------ Records provided ------

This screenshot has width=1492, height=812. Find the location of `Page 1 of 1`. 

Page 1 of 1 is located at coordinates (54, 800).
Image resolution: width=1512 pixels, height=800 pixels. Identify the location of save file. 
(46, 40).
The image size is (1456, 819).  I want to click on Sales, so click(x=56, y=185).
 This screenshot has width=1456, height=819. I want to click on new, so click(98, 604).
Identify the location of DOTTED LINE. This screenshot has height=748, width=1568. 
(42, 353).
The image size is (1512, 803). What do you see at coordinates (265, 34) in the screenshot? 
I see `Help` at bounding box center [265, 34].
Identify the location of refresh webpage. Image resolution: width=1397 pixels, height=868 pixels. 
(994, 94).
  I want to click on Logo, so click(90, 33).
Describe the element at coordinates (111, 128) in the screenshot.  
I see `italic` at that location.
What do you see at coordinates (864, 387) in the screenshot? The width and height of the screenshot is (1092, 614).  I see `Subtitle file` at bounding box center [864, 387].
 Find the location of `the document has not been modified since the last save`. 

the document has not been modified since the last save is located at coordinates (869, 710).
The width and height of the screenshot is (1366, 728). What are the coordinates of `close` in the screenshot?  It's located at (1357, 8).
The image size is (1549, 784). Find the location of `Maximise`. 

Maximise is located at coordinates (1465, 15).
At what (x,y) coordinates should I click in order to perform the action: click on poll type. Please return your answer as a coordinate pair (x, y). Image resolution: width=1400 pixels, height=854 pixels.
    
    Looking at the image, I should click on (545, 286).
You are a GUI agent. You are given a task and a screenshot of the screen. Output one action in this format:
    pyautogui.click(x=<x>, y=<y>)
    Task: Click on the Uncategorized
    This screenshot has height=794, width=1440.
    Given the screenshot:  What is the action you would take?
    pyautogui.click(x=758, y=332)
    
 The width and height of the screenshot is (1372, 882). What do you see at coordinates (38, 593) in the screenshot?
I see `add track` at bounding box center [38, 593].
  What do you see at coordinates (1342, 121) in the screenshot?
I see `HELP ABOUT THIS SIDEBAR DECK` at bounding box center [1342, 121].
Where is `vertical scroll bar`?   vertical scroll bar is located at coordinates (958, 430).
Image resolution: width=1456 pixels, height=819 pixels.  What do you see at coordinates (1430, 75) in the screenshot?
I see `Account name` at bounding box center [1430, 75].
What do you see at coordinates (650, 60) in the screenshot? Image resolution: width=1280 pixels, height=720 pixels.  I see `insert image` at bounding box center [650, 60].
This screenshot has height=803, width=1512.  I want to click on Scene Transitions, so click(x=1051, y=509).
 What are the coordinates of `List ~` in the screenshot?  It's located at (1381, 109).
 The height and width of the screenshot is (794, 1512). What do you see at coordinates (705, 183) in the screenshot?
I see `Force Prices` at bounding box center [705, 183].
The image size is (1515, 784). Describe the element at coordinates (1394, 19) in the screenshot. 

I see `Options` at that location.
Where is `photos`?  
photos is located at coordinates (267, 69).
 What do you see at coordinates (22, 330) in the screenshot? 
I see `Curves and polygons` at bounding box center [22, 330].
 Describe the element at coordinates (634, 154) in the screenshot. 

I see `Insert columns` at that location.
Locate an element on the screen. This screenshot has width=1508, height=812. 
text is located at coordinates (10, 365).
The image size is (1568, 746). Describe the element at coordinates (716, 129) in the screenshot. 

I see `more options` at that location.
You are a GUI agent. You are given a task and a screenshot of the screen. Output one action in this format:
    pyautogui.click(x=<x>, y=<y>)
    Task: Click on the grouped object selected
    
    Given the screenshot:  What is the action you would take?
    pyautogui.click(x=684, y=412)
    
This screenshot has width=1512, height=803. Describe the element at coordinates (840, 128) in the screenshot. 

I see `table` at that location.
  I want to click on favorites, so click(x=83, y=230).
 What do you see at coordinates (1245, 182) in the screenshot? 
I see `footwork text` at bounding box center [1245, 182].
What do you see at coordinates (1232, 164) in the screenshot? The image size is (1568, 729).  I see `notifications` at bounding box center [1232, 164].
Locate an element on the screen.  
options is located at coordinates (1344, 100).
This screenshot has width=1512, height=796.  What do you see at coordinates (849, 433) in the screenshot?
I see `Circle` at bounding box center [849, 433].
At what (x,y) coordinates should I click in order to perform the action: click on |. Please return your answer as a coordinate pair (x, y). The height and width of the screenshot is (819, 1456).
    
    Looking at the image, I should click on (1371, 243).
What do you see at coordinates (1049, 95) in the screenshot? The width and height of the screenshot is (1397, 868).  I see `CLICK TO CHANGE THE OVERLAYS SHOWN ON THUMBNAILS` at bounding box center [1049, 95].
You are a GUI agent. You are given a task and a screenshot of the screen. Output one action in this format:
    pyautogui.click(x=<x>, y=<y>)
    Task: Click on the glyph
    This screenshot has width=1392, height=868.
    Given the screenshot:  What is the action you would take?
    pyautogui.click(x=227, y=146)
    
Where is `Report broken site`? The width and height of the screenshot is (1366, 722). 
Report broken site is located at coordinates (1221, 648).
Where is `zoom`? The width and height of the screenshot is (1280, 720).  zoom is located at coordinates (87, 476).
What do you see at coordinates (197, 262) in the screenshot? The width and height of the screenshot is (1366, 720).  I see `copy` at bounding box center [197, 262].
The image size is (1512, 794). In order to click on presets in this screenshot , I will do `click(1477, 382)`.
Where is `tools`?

------

*Requirements*.
Rewrite the entries above as a numbered list, omitting any blank lines.

*Answer to the task*.
1. This screenshot has width=1492, height=812. Find the location of `Page 1 of 1`. 
2. Page 1 of 1 is located at coordinates (54, 800).
3. Image resolution: width=1512 pixels, height=800 pixels. Identify the location of save file. 
4. (46, 40).
5. The image size is (1456, 819).  I want to click on Sales, so click(x=56, y=185).
6.  This screenshot has width=1456, height=819. I want to click on new, so click(98, 604).
7. Identify the location of DOTTED LINE. This screenshot has height=748, width=1568. 
8. (42, 353).
9. The image size is (1512, 803). What do you see at coordinates (265, 34) in the screenshot? 
10. I see `Help` at bounding box center [265, 34].
11. Identify the location of refresh webpage. Image resolution: width=1397 pixels, height=868 pixels. 
12. (994, 94).
13.   I want to click on Logo, so click(90, 33).
14. Describe the element at coordinates (111, 128) in the screenshot.  
15. I see `italic` at that location.
16. What do you see at coordinates (864, 387) in the screenshot? The width and height of the screenshot is (1092, 614).  I see `Subtitle file` at bounding box center [864, 387].
17.  Find the location of `the document has not been modified since the last save`. 
18. the document has not been modified since the last save is located at coordinates (869, 710).
19. The width and height of the screenshot is (1366, 728). What are the coordinates of `close` in the screenshot?  It's located at (1357, 8).
20. The image size is (1549, 784). Find the location of `Maximise`. 
21. Maximise is located at coordinates (1465, 15).
22. At what (x,y) coordinates should I click in order to perform the action: click on poll type. Please return your answer as a coordinate pair (x, y). Image resolution: width=1400 pixels, height=854 pixels.
23.     Looking at the image, I should click on (545, 286).
24. You are a GUI agent. You are given a task and a screenshot of the screen. Output one action in this format:
25.     pyautogui.click(x=<x>, y=<y>)
26.     Task: Click on the Uncategorized
27.     This screenshot has height=794, width=1440.
28.     Given the screenshot:  What is the action you would take?
29.     pyautogui.click(x=758, y=332)
30.  The width and height of the screenshot is (1372, 882). What do you see at coordinates (38, 593) in the screenshot?
31. I see `add track` at bounding box center [38, 593].
32.   What do you see at coordinates (1342, 121) in the screenshot?
33. I see `HELP ABOUT THIS SIDEBAR DECK` at bounding box center [1342, 121].
34. Where is `vertical scroll bar`?   vertical scroll bar is located at coordinates (958, 430).
35. Image resolution: width=1456 pixels, height=819 pixels.  What do you see at coordinates (1430, 75) in the screenshot?
36. I see `Account name` at bounding box center [1430, 75].
37. What do you see at coordinates (650, 60) in the screenshot? Image resolution: width=1280 pixels, height=720 pixels.  I see `insert image` at bounding box center [650, 60].
38. This screenshot has height=803, width=1512.  I want to click on Scene Transitions, so click(x=1051, y=509).
39.  What are the coordinates of `List ~` in the screenshot?  It's located at (1381, 109).
40.  The height and width of the screenshot is (794, 1512). What do you see at coordinates (705, 183) in the screenshot?
41. I see `Force Prices` at bounding box center [705, 183].
42. The image size is (1515, 784). Describe the element at coordinates (1394, 19) in the screenshot. 
43. I see `Options` at that location.
44. Where is `photos`?  
45. photos is located at coordinates (267, 69).
46.  What do you see at coordinates (22, 330) in the screenshot? 
47. I see `Curves and polygons` at bounding box center [22, 330].
48.  Describe the element at coordinates (634, 154) in the screenshot. 
49. I see `Insert columns` at that location.
50. Locate an element on the screen. This screenshot has width=1508, height=812. 
51. text is located at coordinates (10, 365).
52. The image size is (1568, 746). Describe the element at coordinates (716, 129) in the screenshot. 
53. I see `more options` at that location.
54. You are a GUI agent. You are given a task and a screenshot of the screen. Output one action in this format:
55.     pyautogui.click(x=<x>, y=<y>)
56.     Task: Click on the grouped object selected
57.     Given the screenshot:  What is the action you would take?
58.     pyautogui.click(x=684, y=412)
59. This screenshot has width=1512, height=803. Describe the element at coordinates (840, 128) in the screenshot. 
60. I see `table` at that location.
61.   I want to click on favorites, so click(x=83, y=230).
62.  What do you see at coordinates (1245, 182) in the screenshot? 
63. I see `footwork text` at bounding box center [1245, 182].
64. What do you see at coordinates (1232, 164) in the screenshot? The image size is (1568, 729).  I see `notifications` at bounding box center [1232, 164].
65. Locate an element on the screen.  
66. options is located at coordinates (1344, 100).
67. This screenshot has width=1512, height=796.  What do you see at coordinates (849, 433) in the screenshot?
68. I see `Circle` at bounding box center [849, 433].
69. At what (x,y) coordinates should I click in order to perform the action: click on |. Please return your answer as a coordinate pair (x, y). The height and width of the screenshot is (819, 1456).
70.     Looking at the image, I should click on (1371, 243).
71. What do you see at coordinates (1049, 95) in the screenshot? The width and height of the screenshot is (1397, 868).  I see `CLICK TO CHANGE THE OVERLAYS SHOWN ON THUMBNAILS` at bounding box center [1049, 95].
72. You are a GUI agent. You are given a task and a screenshot of the screen. Output one action in this format:
73.     pyautogui.click(x=<x>, y=<y>)
74.     Task: Click on the glyph
75.     This screenshot has width=1392, height=868.
76.     Given the screenshot:  What is the action you would take?
77.     pyautogui.click(x=227, y=146)
78. Where is `Report broken site`? The width and height of the screenshot is (1366, 722). 
79. Report broken site is located at coordinates (1221, 648).
80. Where is `zoom`? The width and height of the screenshot is (1280, 720).  zoom is located at coordinates (87, 476).
81. What do you see at coordinates (197, 262) in the screenshot? The width and height of the screenshot is (1366, 720).  I see `copy` at bounding box center [197, 262].
82. The image size is (1512, 794). In order to click on presets in this screenshot , I will do `click(1477, 382)`.
83. Where is `tools`?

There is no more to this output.